NEDD9 rs760678 polymorphism and the risk of Alzheimer's disease: A meta-analysis

► A total of 4436 cases and 4420 controls in 11 case–control studies were included. ► The results showed that GG had a 13% decreased risk of AD (GG vs. CG+CC). ► In the subgroup analysis, significant decreased risk was only seen in Caucasians. ► Our results imply rs760678 variant is a protective factor for AD in Caucasian. The NEDD9 rs760678 polymorphism has been extensively investigated for association to Alzheimer's disease (AD), however, results of different studies have been inconsistent. The objective of this study is to assess the relationship of NEDD9 rs760678 polymorphism and AD risk by using meta-analysis.

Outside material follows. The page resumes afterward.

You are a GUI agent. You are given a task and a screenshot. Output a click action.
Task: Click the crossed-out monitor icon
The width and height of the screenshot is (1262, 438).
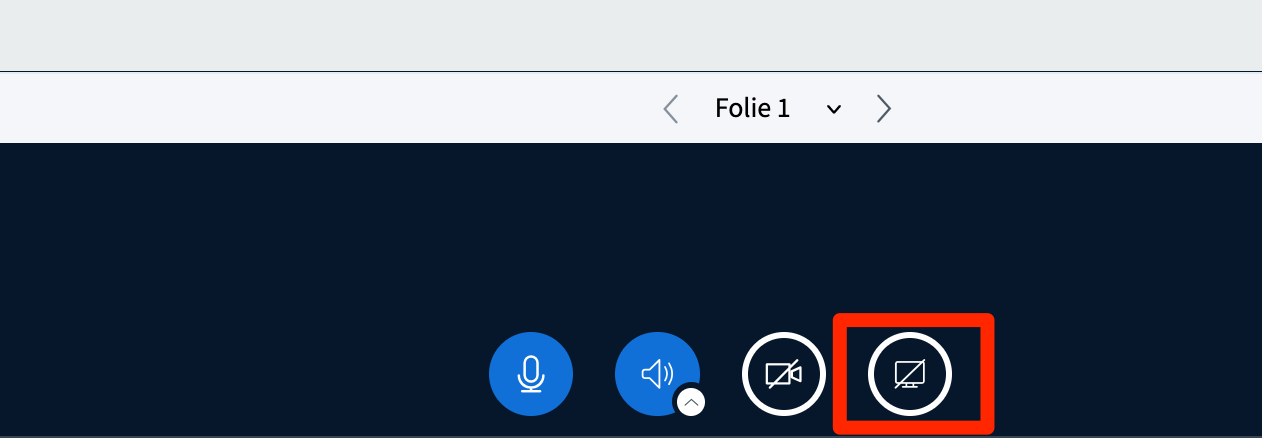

Systematic searches of electronic databases Pubmed and Embase, as well as hand searching of the references of identified articles were performed. Statistical analyses were performed using software Revman 4.2 and STATA 11.0. A total of 4436 cases and 4420 controls in 11 case–control studies were included. The results indicated that the homozygote GG had a 13% decreased risk of AD, when compared with the C allele carriers (CC+CG) (OR=0.87, 95%CI=0.77–0.99, P=0.04 for GG vs. CG+CC). In the subgroup analysis by ethnicity, significant decreased risk was associated with homozygote GG or G allele carriers in Caucasians (OR=0.84, 95%CI=0.74–0.96, P=0.008 for GG vs. CG+CC; OR=0.79, 95%CI=0.69–0.91, P=0.001 for GG vs. CC; OR=0.90, 95%CI=0.84–0.96, P=0.002 for G vs. C), but not in Asians. This meta-analysis suggests that the GG genotype of NEDD9 rs760678 polymorphism would be a protective factor for AD in Caucasians but not in Asians. To further evaluate the effect of gene–gene and gene–environmental interactions between NEDD9 rs760678 polymorphism and the risk of AD, more studies with larger number of subjects are required.